This is an automated email from the ASF dual-hosted git repository.
jark pushed a commit to branch main
in repository https://gitbox.apache.org/repos/asf/fluss.git
The following commit(s) were added to refs/heads/main by this push:
new 275a2ec88 [test] Fix unstable test ReplicaTest.testRestore (#2469)
275a2ec88 is described below
commit 275a2ec88a677376145c59f128adcf71d6fca94c
Author: Jark Wu <[email protected]>
AuthorDate: Mon Jan 26 16:04:23 2026 +0800
[test] Fix unstable test ReplicaTest.testRestore (#2469)
---
.../kv/snapshot/PeriodicSnapshotManager.java | 16 ++++++-
.../apache/fluss/server/replica/ReplicaTest.java | 53 ++++++----------------
.../ManuallyTriggeredScheduledExecutorService.java | 26 +++++++++--
3 files changed, 51 insertions(+), 44 deletions(-)

• _EXTRACTED MATERIAL_
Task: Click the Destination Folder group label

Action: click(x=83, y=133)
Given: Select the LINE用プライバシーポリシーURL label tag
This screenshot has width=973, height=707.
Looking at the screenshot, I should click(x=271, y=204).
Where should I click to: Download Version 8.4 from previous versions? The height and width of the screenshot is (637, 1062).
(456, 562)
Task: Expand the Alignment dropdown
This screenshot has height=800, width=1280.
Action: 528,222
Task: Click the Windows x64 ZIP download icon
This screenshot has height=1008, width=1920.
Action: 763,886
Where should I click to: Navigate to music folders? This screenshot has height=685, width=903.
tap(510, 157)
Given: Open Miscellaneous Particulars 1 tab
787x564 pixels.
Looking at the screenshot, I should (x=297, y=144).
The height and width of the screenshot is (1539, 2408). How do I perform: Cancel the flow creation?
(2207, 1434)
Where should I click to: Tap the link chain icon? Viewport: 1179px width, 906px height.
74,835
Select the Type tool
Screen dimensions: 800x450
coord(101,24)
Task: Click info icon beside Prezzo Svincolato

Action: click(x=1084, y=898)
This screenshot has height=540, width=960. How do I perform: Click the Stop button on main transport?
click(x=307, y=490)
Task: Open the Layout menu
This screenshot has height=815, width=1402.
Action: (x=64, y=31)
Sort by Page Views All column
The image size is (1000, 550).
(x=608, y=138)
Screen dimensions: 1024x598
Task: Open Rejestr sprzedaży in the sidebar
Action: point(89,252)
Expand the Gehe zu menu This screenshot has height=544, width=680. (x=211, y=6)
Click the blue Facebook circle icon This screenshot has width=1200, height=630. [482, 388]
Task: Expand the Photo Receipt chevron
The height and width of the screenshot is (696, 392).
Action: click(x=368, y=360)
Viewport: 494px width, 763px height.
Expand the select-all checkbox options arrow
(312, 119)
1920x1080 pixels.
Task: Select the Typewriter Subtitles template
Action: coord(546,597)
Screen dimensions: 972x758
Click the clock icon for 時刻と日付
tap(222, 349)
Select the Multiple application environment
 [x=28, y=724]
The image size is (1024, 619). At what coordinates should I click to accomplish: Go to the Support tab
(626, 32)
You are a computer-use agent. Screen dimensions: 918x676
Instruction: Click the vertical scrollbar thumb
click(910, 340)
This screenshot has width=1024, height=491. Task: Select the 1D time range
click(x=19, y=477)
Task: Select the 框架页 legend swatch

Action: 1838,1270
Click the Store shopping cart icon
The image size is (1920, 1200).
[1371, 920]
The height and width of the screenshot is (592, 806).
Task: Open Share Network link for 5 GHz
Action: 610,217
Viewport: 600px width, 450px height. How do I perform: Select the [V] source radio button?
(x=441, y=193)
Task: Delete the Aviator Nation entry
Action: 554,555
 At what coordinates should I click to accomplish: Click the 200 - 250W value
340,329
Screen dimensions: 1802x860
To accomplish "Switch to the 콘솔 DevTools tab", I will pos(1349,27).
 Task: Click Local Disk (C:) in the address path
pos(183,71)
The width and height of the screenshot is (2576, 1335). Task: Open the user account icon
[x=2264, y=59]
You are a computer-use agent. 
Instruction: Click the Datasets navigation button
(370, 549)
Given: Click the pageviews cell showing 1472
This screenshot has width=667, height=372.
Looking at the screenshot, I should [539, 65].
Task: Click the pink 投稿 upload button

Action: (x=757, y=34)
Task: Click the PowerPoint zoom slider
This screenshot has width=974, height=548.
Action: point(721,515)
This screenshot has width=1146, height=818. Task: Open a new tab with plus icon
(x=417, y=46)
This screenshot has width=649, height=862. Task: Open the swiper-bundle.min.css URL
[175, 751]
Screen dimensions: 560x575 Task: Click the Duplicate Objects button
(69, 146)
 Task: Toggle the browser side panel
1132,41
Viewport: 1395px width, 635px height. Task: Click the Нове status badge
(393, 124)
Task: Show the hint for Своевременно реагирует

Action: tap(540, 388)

• _ACTIONS TO TAKE_
a – Reproduce the part of the commit email starting with "275a2ec88 is described" and going on through "insertions(+), 44 deletions(-)".
b – Carry the commit email forward from the point where it stops.
The material comes from a separate source.

• _RESULTS OF THE TASKS_
a –
275a2ec88 is described below
commit 275a2ec88a677376145c59f128adcf71d6fca94c
Author: Jark Wu <[email protected]>
AuthorDate: Mon Jan 26 16:04:23 2026 +0800
[test] Fix unstable test ReplicaTest.testRestore (#2469)
---
.../kv/snapshot/PeriodicSnapshotManager.java | 16 ++++++-
.../apache/fluss/server/replica/ReplicaTest.java | 53 ++++++----------------
.../ManuallyTriggeredScheduledExecutorService.java | 26 +++++++++--
3 files changed, 51 insertions(+), 44 deletions(-)

b –
diff --git
a/fluss-server/src/main/java/org/apache/fluss/server/kv/snapshot/PeriodicSnapshotManager.java
b/fluss-server/src/main/java/org/apache/fluss/server/kv/snapshot/PeriodicSnapshotManager.java
index caa1a531c..c6b42f0ef 100644
---
a/fluss-server/src/main/java/org/apache/fluss/server/kv/snapshot/PeriodicSnapshotManager.java
+++
b/fluss-server/src/main/java/org/apache/fluss/server/kv/snapshot/PeriodicSnapshotManager.java
@@ -38,6 +38,7 @@ import java.util.concurrent.Executor;
import java.util.concurrent.ExecutorService;
import java.util.concurrent.RunnableFuture;
import java.util.concurrent.ScheduledExecutorService;
+import java.util.concurrent.ScheduledFuture;
import java.util.concurrent.TimeUnit;
import java.util.concurrent.atomic.AtomicInteger;
@@ -79,6 +80,14 @@ public class PeriodicSnapshotManager implements Closeable {
/** Whether snapshot is started. */
private volatile boolean started = false;
+ /**
+ * The scheduled snapshot task.
+ *
+ * <p>Since all reads and writes of {@code scheduledTask} are protected by
synchronized, the
+ * volatile modifier is not necessary here.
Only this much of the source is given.